Unfortunately, a lot of current books that claim to look at how the brain works focus on technologies such as functional Magnetic Resonance Imaging (fMRI) that allow scientists to see which parts of the brain are active when a person is solving a problem. However, because fMRI only provides information on where in the brain processing is occurring, researchers tend to gloss over the reality that showing where in the brain something is occurring does not actually explain how that part of the brain works. Imagine that you know that your car's engine is what generates the power that makes it go. Knowing this does not mean that you would know how to fix the engine if it stopped working. You would also not know how to improve the design of the engine so that it could produce more power. But it is issues like these that we need to address in the brain if we are to eliminate differences in intelligence.
My book differs from other books on intelligence in that it focuses on how experience is not just important for brain development, but how experience actually leads to the ability to understand abstractions.
Dennis Garlick received his Ph.D. in psychology from the University of Sydney in 2003 and is currently a postdoctoral researcher in the Department of Psychology at the University of California, Los Angeles.
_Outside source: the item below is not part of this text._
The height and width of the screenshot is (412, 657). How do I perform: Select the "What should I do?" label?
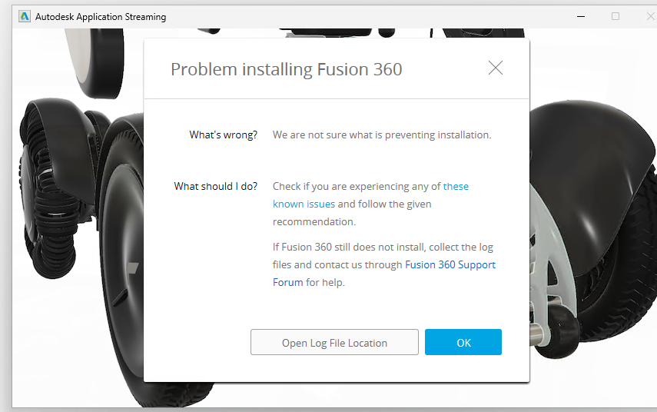(x=216, y=186)
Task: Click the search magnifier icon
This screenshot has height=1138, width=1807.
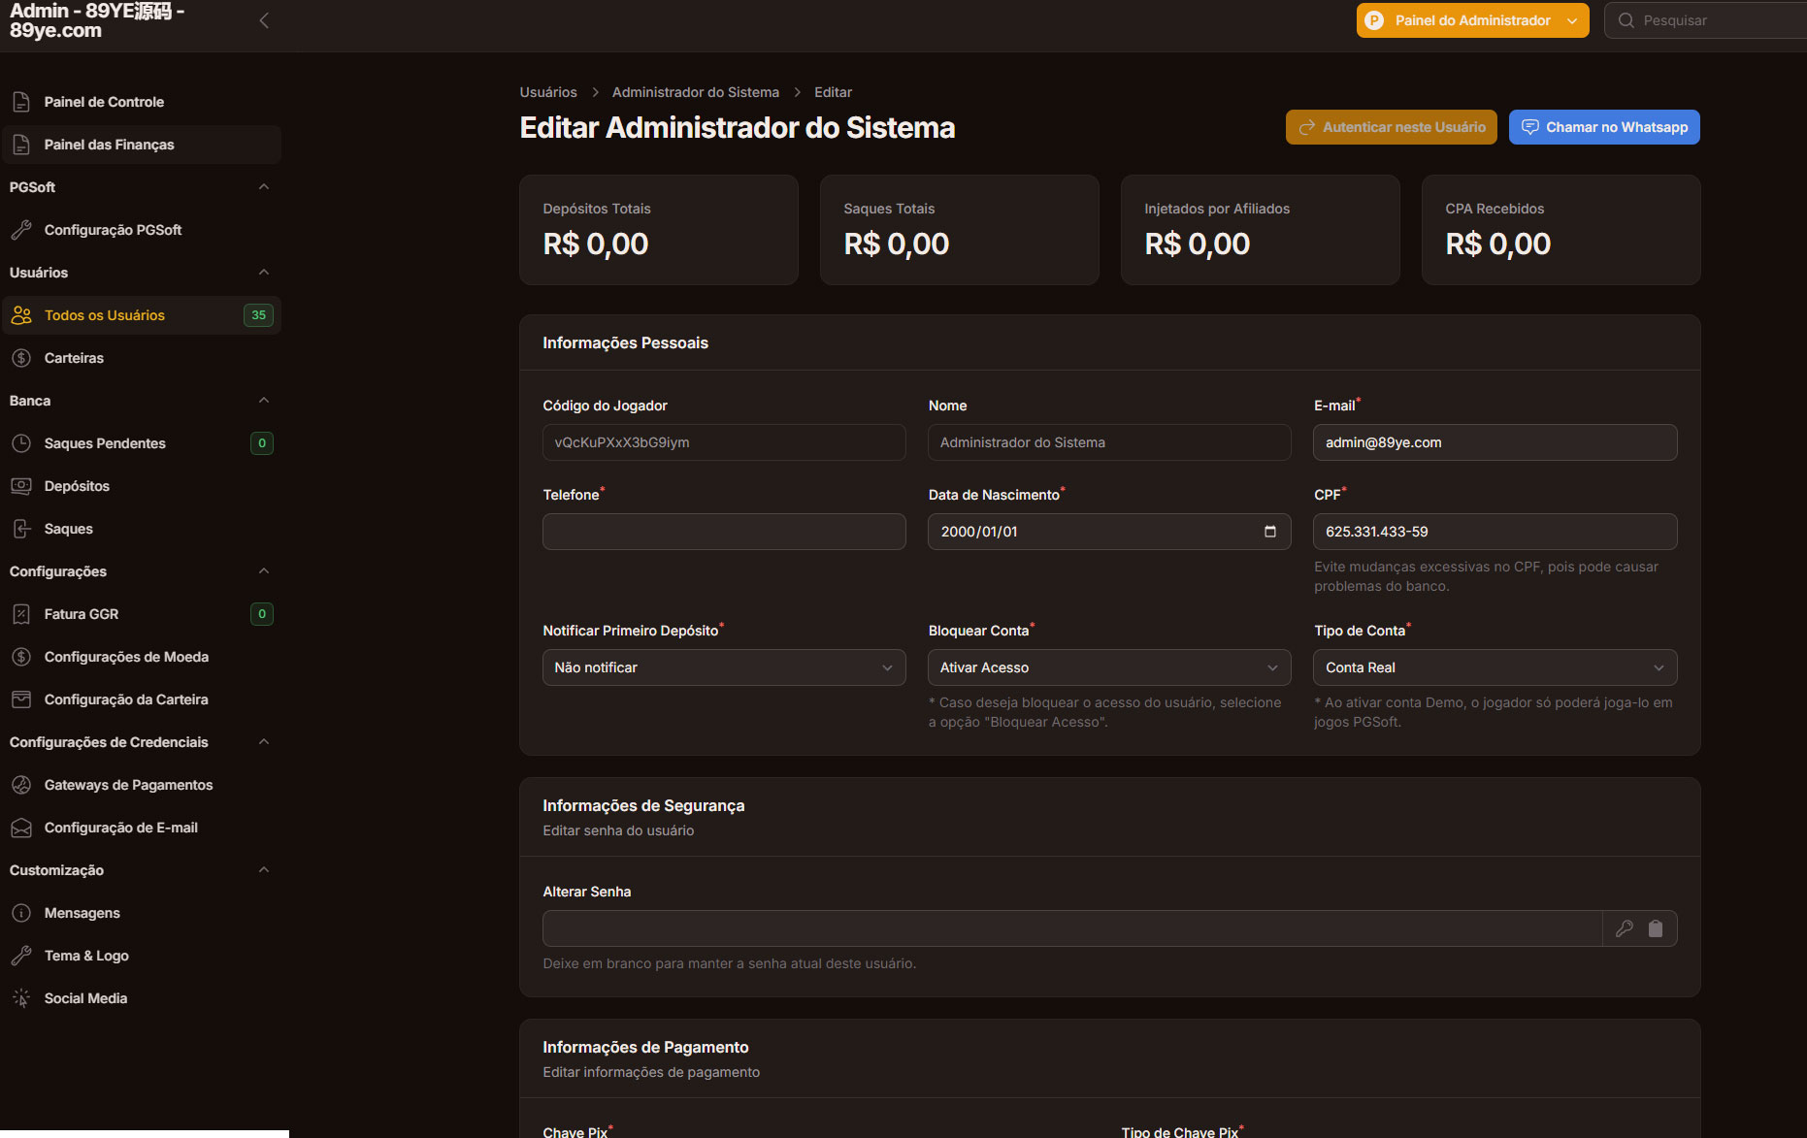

His dissertation focused on using the recent advances in the brain sciences to provide a new approach to explaining human intelligence. This approach was accepted for publication in The Psychological Review, often considered to be the most prestigious peer-reviewed psychology journal in the world. This publication led to the American Psychological Association and American Psychological Society both issuing press releases publicizing this work, indicating its importance to the general public. More recently, the famous scientific journal Nature published a report confirming the validity of this approach for explaining IQ and human intelligence.